Blanca Sadako (Maoki) Katsura was born in 1931 at Hacienda Tumán in northern Peru.  She recalls having a fun, loving, and carefree childhood and feeling very secure in Peru, as her father was a successful businessman and a respected community leader.

Overnight, her life changed dramatically.  On a late evening in January 1943, Blanca’s father was taken away to a jail in Chiclayo without any charges and then shipped to the U.S. against his will and without any notification to the family about his whereabouts.  Six months later, Blanca (at the age of 12) and her mother and younger siblings were deported and reunited with her father at an internment camp in Crystal City, Texas.  The family remained imprisoned there for four years.
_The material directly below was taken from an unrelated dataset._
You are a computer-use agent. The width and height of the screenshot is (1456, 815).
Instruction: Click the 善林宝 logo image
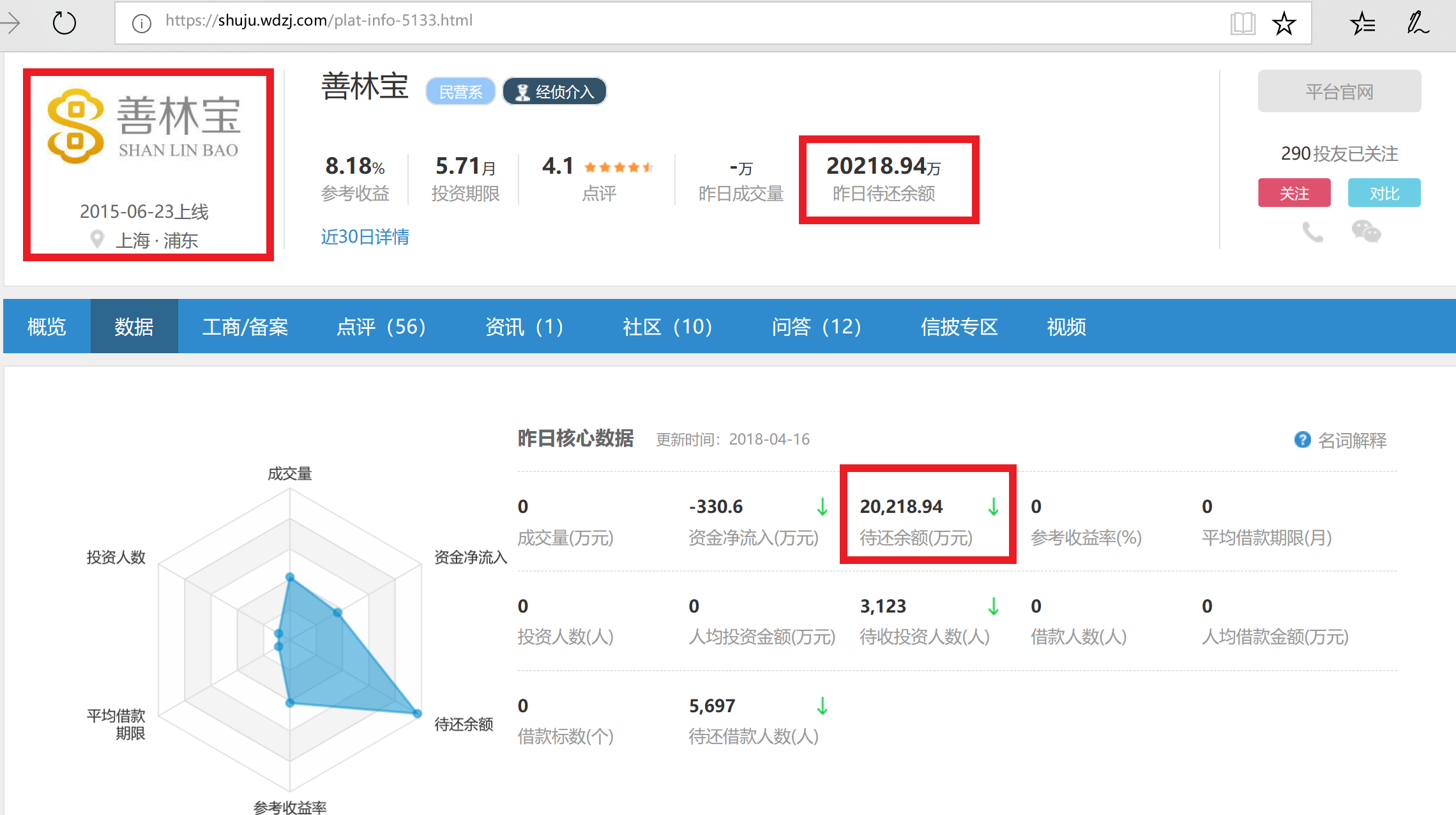pos(144,126)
In 1947, Blanca’s family was “paroled” from the internment camp when they received sponsorship from a relative.  After their release, they had no money and no place to live.  To start off, they lived in two rooms in a church basement.  Unable to speak English, Blanca’s father worked as a janitor while her mother took housecleaning jobs to help the family survive.  Blanca recollects, “In Peru, we were on top of the world and here we were at the bottom.”
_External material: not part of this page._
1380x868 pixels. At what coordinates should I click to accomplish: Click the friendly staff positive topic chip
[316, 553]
At the age of 86 years old, Blanca traveled with the delegation to the IACHR hearing in Washington, D.C.  She explains why she continues to support Campaign for Justice:

“As a former Peruvian, I want to support all of the Japanese Peruvian families who were interned in the United States.  I feel that everybody who was incarcerated deserves a full apology and reparations from the U.S. government.  Nobody can pay for the amount of time that our fathers and mothers spent working hard on their businesses.  They lost everything when they were forcibly removed from Peru and imprisoned at Crystal City, Texas.

The Founding Fathers of the United States knew what kind of problems they could encounter in the future.  The Constitution was written so that officials in the government would follow it.  The U.S. government is supposed to be of the people, by the people, for the people.
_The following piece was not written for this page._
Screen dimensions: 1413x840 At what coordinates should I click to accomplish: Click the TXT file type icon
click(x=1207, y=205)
I went to the IACHR hearing in Washington D.C. with Campaign for Justice to support Art Shibayama and all of the Latin American people.  Peru was not involved in the war against Japan.  In Latin America, we were Peruvians.  We didn’t think something like this could happen to us.

There are many people who don’t know our story and are shocked to find out what the U.S. government did to us.  There are some people who do not even believe that the U.S. government would do such things.  The Japanese Peruvians who were taken from Peru suffered a lot.  And the U.S. government just wanted us for the exchange of American prisoners in Japan.

There is a chance of this reoccurring.  Justice is what we are fighting for.  Justice should be a concern for everyone so this mistake will not happen again.”